Yanagihara (The People in the Trees, 2013) takes the still-bold leap of writing about characters who don’t share her background; in addition to being male, JB is African-American, Malcolm has a black father and white mother, Willem is white, and “Jude’s race was undetermined”—deserted at birth, he was raised in a monastery and had an unspeakably traumatic childhood that’s revealed slowly over the course of the book. Two of them are gay, one straight and one bisexual. There isn’t a single significant female character, and for a long novel, there isn’t much plot. There aren’t even many markers of what’s happening in the outside world; Jude moves to a loft in SoHo as a young man, but we don’t see the neighborhood change from gritty artists’ enclave to glitzy tourist destination. What we get instead is an intensely interior look at the friends’ psyches and relationships, and it’s utterly enthralling.

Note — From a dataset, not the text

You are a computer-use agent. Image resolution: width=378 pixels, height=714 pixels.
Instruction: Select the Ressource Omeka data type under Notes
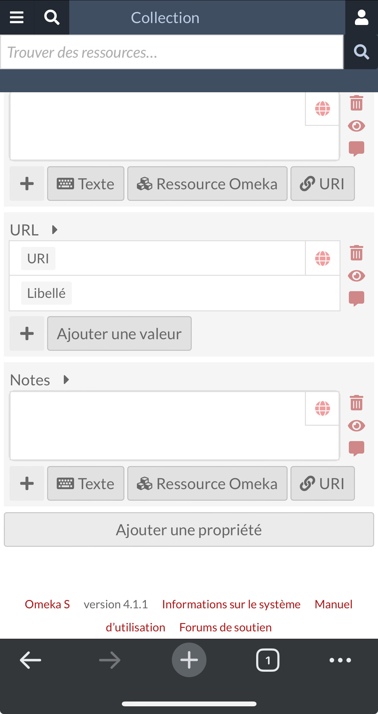pyautogui.click(x=207, y=483)
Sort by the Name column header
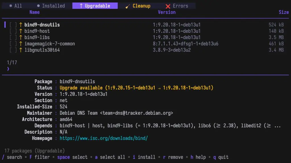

The four men think about work and creativity and success and failure; they cook for each other, compete with each other and jostle for each other’s affection. JB bases his entire artistic career on painting portraits of his friends, while Malcolm takes care of them by designing their apartments and houses. When Jude, as an adult, is adopted by his favorite Harvard law professor, his friends join him for Thanksgiving in Cambridge every year. And when Willem becomes a movie star, they all bask in his glow. Eventually, the tone darkens and the story narrows to focus on Jude as the pain of his past cuts deep into his carefully constructed life.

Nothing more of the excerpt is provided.